Après Hahn, Escaich, Tichenko, Saint-Saëns ou Ravel et Lyatoshynsky, on vous entend, pour la première fois dans votre parcours discographique, dans le grand répertoire classique viennois avec Mozart. Un compositeur qui vous a porté chance à vos débuts puisque vous avez remporté en 2018 le Premier Prix du Concours Mozart de Salzbourg. Pourquoi ce Mozart aujourd’hui ?
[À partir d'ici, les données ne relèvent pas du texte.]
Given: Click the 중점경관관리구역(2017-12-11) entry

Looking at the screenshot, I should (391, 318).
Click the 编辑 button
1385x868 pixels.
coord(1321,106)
Gabriel TCHALIK : Faire découvrir des compositeurs et des œuvres méconnues mais toujours de grande qualité est un peu devenu notre marque de fabrique, mais une demande s’exprime du côté des organisateurs pour que nous proposions aussi du grand répertoire classique. Choisir Mozart faisait particulièrement sens pour les raisons que vous avez rappelées. D’ailleurs le Quatuor « Hoffmeister » KV 499, l’un des trois ouvrages que réunit notre enregistrement figurait au programme de la finale du concours en 2018. Il nous avait je pense fait gagner, à en juger par les commentaires des membres du jury et d’auditeurs qui avaient trouvé que nous avions un rapport très naturel avec cette musique. Nous l’avions beaucoup travaillée avec Günter Pichler et Valentin Erben, deux membres fondateurs du Quatuor Alban Berg – nous avons été élèves dans la classe de V. Erben à Madrid. Les commentaires avaient été très positifs de la part des membres du jury, tous issus de grands quatuors internationaux, mais ils nous avaient encouragés à aller plus loin encore dans l’exploration de la partition. Les années écoulées nous ont permis d’œuvrer en ce sens, de chercher « notre » Mozart. A l’époque de nos études avec Günter Pichler – qui ont principalement porté sur Haydn, Mozart et Beethoven –, celui-ci nous disait que le phrasé chez Haydn c’est très facile, chez Beethoven c’est facile, mais chez Mozart c’est très difficile, extrêmement difficile !
"Nous avons été particulièrement attentifs à la finesse des articulations, à la forme que l’on donne à chaque note, qui requiert un effort à la fois intellectuel et technique."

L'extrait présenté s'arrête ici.